> **TASK TO CARRY OUT**
From the records that follow, copy every line that contains the word "field".

Dataset excerpts
>>>>>

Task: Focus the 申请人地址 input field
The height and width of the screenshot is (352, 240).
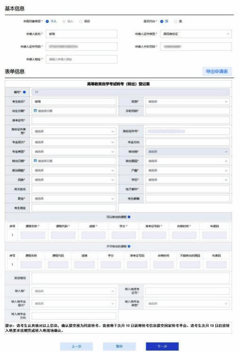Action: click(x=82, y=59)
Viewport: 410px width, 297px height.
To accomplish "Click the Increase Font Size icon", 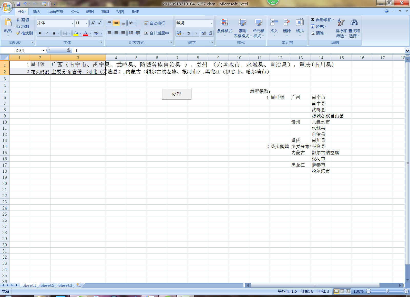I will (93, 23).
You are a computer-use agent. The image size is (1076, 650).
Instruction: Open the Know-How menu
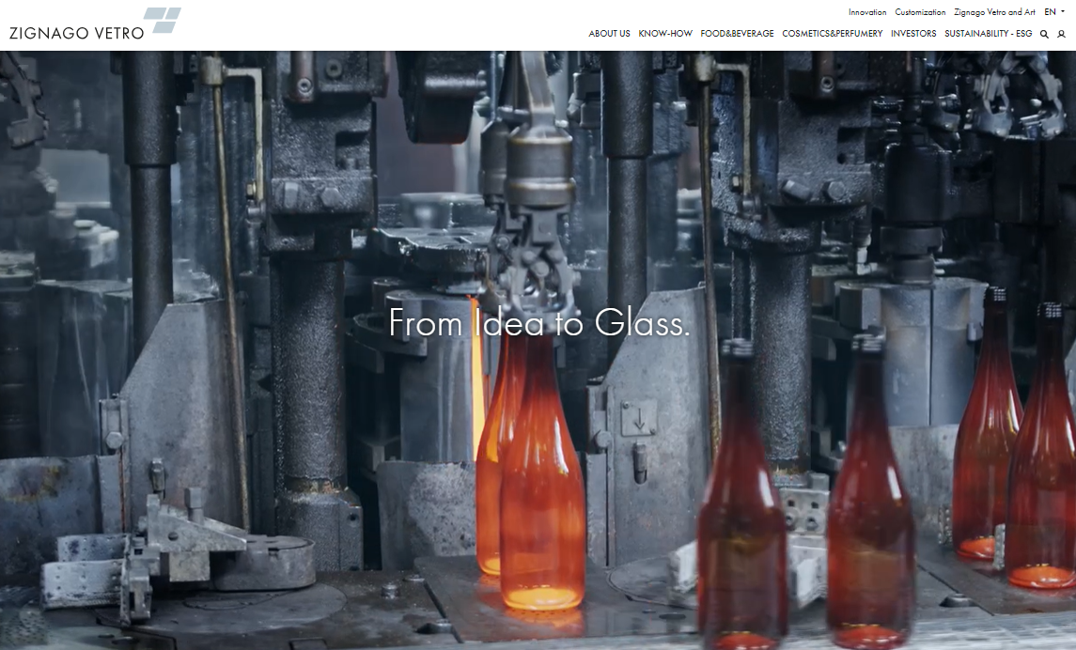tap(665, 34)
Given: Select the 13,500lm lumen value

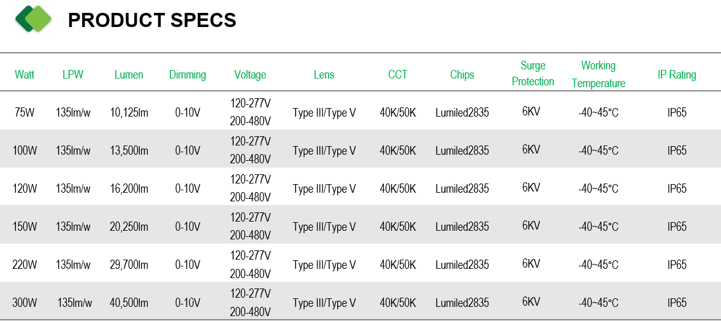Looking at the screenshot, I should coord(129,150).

<<<<<
>>>>>

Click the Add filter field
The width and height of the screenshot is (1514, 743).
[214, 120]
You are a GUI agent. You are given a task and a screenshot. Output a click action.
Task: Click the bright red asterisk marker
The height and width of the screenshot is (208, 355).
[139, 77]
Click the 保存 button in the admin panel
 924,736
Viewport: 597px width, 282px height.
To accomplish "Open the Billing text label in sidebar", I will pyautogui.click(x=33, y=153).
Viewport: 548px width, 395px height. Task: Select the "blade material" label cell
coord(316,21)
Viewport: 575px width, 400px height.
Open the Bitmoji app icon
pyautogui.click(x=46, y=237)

<<<<<
>>>>>

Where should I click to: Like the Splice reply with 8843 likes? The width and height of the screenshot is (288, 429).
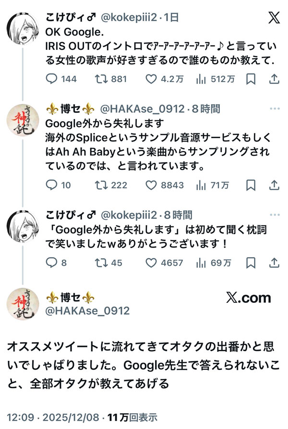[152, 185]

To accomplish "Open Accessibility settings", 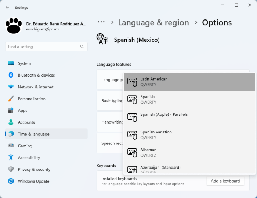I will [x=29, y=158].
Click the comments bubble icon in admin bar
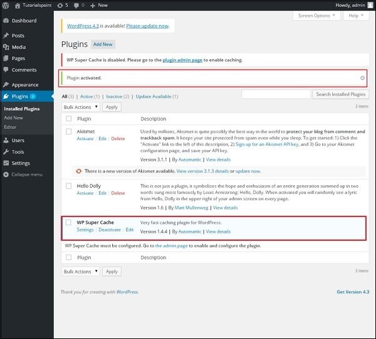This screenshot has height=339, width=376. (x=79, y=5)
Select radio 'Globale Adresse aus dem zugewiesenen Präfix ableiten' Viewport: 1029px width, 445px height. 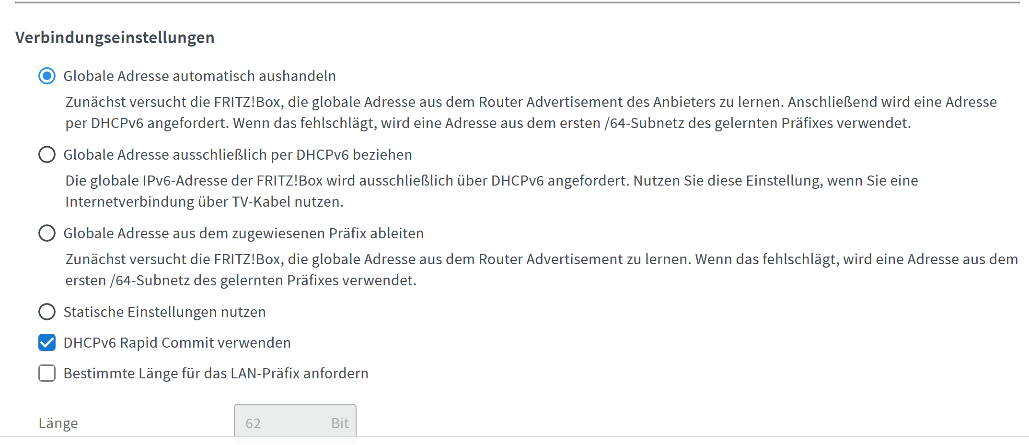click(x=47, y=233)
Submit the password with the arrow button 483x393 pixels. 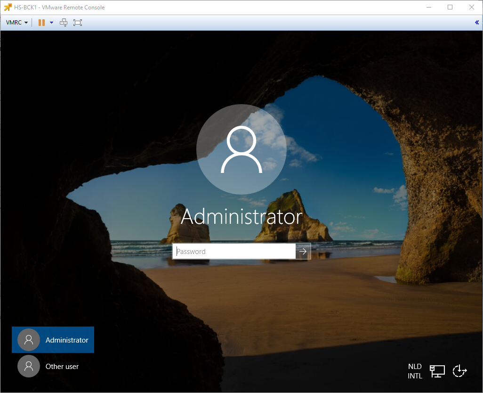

<<<<<

> **SOLUTION**
Task: Focus the 申请人地址 input field
Click the Add filter field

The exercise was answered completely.